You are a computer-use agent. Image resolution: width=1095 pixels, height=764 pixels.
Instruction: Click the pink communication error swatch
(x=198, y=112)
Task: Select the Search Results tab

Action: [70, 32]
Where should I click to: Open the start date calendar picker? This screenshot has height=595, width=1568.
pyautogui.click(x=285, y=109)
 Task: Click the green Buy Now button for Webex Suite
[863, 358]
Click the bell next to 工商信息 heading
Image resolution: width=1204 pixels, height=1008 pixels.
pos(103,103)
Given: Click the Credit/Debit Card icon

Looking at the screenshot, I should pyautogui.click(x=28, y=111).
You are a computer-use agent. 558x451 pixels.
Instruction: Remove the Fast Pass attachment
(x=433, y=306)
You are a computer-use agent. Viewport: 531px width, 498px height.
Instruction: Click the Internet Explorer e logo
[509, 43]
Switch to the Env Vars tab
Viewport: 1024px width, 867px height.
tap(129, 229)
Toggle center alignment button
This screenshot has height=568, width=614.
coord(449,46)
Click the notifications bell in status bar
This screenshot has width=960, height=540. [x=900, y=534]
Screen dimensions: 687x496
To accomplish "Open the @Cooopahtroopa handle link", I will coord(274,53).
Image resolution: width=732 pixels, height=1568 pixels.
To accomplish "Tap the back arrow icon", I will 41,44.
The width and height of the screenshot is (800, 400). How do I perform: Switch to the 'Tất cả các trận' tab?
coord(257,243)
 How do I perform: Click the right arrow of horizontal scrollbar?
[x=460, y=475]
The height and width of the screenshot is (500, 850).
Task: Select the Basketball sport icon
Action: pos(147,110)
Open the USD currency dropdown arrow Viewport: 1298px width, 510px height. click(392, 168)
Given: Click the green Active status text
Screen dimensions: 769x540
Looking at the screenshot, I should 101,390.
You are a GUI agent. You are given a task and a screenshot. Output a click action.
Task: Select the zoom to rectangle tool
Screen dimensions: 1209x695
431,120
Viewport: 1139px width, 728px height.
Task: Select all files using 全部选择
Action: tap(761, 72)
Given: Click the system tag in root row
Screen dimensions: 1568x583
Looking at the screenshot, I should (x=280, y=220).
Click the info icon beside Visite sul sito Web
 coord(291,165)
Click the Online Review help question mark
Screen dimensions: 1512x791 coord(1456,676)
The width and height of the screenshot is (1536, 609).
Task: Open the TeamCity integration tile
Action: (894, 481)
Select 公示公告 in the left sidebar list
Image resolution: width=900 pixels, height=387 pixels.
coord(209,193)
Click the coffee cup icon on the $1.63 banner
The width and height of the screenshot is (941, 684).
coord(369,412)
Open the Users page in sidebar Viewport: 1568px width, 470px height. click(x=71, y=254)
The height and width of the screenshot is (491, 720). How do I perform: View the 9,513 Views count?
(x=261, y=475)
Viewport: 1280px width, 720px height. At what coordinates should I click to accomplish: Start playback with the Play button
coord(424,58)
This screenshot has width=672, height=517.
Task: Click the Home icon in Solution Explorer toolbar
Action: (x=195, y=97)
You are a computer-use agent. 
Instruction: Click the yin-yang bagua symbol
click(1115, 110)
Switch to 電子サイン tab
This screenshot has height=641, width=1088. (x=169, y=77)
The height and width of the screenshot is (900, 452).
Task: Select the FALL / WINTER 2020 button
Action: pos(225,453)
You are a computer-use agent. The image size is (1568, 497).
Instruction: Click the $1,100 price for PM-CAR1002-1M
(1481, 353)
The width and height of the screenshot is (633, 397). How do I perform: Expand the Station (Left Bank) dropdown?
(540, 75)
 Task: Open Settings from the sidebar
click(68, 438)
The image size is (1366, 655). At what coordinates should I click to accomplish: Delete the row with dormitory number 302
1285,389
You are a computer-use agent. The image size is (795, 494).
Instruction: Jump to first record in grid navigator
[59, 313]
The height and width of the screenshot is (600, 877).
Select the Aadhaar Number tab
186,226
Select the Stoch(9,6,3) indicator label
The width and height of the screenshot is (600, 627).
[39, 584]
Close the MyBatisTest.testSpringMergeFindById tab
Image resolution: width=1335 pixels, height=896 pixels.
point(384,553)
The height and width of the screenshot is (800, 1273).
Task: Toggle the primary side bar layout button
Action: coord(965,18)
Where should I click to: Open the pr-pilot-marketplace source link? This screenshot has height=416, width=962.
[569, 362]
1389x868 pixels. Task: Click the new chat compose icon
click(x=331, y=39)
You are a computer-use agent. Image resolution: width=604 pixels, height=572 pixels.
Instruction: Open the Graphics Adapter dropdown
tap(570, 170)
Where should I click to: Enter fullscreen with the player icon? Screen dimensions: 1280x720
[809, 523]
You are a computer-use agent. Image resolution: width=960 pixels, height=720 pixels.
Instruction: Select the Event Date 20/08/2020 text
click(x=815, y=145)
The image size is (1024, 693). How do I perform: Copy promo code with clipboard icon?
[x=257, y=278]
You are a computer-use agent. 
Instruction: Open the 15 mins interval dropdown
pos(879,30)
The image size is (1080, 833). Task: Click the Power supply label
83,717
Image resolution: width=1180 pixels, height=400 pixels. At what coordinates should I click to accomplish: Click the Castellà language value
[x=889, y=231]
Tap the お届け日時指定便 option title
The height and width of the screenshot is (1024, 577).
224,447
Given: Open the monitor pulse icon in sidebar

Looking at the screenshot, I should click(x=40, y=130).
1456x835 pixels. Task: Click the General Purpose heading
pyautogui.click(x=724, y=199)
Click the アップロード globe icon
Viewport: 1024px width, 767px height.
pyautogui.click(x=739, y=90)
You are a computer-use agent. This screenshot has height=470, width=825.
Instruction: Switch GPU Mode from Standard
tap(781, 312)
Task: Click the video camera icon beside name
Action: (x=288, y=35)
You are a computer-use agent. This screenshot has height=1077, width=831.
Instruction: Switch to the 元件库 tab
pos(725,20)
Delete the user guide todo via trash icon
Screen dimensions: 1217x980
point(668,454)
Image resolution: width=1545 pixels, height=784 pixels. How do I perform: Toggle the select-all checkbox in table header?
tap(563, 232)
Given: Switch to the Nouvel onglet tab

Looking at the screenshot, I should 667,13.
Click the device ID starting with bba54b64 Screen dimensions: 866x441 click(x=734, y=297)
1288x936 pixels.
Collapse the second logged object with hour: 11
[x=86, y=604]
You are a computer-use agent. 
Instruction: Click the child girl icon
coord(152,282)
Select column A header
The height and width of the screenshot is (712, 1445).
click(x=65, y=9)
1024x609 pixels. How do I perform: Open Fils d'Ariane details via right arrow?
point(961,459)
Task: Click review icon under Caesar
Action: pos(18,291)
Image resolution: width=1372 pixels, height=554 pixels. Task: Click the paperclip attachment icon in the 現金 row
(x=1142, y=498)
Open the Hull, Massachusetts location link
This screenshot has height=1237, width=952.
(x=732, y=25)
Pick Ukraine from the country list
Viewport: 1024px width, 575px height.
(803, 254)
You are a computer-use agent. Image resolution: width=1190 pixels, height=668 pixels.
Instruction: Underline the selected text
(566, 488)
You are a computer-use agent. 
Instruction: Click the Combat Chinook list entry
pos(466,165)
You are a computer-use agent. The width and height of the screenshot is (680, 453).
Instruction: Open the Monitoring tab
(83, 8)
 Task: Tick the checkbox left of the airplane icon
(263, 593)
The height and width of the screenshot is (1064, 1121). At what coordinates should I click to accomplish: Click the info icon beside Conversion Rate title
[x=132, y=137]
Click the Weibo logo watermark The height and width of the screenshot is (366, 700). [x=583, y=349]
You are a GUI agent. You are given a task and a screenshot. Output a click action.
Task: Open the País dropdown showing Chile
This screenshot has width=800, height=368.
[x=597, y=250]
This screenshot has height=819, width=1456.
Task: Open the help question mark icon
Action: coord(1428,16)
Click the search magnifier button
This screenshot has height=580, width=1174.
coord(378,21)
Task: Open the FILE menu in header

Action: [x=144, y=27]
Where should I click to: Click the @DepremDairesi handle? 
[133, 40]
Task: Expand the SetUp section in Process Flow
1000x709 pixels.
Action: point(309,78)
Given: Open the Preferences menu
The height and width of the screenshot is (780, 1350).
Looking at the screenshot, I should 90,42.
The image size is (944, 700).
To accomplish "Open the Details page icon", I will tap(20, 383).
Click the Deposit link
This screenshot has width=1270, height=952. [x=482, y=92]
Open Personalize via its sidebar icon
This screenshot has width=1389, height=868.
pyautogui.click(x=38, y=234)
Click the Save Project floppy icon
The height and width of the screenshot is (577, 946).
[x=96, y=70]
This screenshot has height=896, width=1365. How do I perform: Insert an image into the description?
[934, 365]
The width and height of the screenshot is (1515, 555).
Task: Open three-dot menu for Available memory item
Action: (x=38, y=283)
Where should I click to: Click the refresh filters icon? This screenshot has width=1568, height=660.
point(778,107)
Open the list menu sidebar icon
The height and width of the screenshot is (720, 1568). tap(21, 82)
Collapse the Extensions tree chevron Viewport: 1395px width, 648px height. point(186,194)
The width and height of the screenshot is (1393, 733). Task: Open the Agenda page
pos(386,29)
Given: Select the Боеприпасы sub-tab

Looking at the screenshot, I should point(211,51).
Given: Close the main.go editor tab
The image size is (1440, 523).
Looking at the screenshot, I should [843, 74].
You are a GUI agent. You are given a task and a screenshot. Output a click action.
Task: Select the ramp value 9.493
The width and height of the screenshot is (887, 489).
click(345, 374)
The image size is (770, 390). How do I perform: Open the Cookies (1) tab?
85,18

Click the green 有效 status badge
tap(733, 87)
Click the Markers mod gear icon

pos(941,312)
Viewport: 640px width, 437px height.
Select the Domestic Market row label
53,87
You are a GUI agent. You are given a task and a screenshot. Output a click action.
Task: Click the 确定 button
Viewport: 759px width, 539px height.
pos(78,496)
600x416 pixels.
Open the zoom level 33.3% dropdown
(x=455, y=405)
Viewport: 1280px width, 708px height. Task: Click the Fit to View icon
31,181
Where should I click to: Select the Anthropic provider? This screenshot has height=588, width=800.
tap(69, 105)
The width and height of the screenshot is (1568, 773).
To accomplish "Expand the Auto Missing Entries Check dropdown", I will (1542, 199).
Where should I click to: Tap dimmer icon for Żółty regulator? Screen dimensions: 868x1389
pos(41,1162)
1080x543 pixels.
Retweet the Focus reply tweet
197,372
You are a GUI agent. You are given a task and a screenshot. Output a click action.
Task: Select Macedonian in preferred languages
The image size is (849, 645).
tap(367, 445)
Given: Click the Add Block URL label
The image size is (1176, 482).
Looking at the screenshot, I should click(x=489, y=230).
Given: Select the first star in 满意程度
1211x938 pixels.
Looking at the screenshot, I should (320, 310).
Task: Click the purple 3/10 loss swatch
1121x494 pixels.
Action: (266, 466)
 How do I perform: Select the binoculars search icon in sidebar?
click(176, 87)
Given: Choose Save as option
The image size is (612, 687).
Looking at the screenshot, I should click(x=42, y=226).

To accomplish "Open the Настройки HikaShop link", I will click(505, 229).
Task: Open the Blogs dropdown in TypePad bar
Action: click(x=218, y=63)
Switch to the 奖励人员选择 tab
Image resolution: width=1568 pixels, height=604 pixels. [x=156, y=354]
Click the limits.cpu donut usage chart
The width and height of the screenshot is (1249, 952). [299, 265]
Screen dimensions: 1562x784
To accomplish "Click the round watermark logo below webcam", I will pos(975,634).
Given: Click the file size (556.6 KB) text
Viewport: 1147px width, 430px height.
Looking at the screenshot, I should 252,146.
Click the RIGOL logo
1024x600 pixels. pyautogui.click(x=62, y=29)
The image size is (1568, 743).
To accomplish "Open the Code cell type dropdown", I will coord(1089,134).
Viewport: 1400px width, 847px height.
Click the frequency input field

○ ○ ○ ○ ○ ○ ○

» **What is needed**
Starting at the line that contains "The image size is (849, 645).", repeat each line exactly through the last one in the listing. Include both of those lines and nothing more.

» **Task response**
The image size is (849, 645).
tap(367, 445)
Given: Click the Add Block URL label
The image size is (1176, 482).
Looking at the screenshot, I should click(x=489, y=230).
Given: Select the first star in 满意程度
1211x938 pixels.
Looking at the screenshot, I should (320, 310).
Task: Click the purple 3/10 loss swatch
1121x494 pixels.
Action: (266, 466)
 How do I perform: Select the binoculars search icon in sidebar?
click(176, 87)
Given: Choose Save as option
The image size is (612, 687).
Looking at the screenshot, I should click(x=42, y=226).

To accomplish "Open the Настройки HikaShop link", I will click(505, 229).
Task: Open the Blogs dropdown in TypePad bar
Action: click(x=218, y=63)
Switch to the 奖励人员选择 tab
Image resolution: width=1568 pixels, height=604 pixels. [x=156, y=354]
Click the limits.cpu donut usage chart
The width and height of the screenshot is (1249, 952). [299, 265]
Screen dimensions: 1562x784
To accomplish "Click the round watermark logo below webcam", I will pos(975,634).
Given: Click the file size (556.6 KB) text
Viewport: 1147px width, 430px height.
Looking at the screenshot, I should 252,146.
Click the RIGOL logo
1024x600 pixels. pyautogui.click(x=62, y=29)
The image size is (1568, 743).
To accomplish "Open the Code cell type dropdown", I will coord(1089,134).
Viewport: 1400px width, 847px height.
Click the frequency input field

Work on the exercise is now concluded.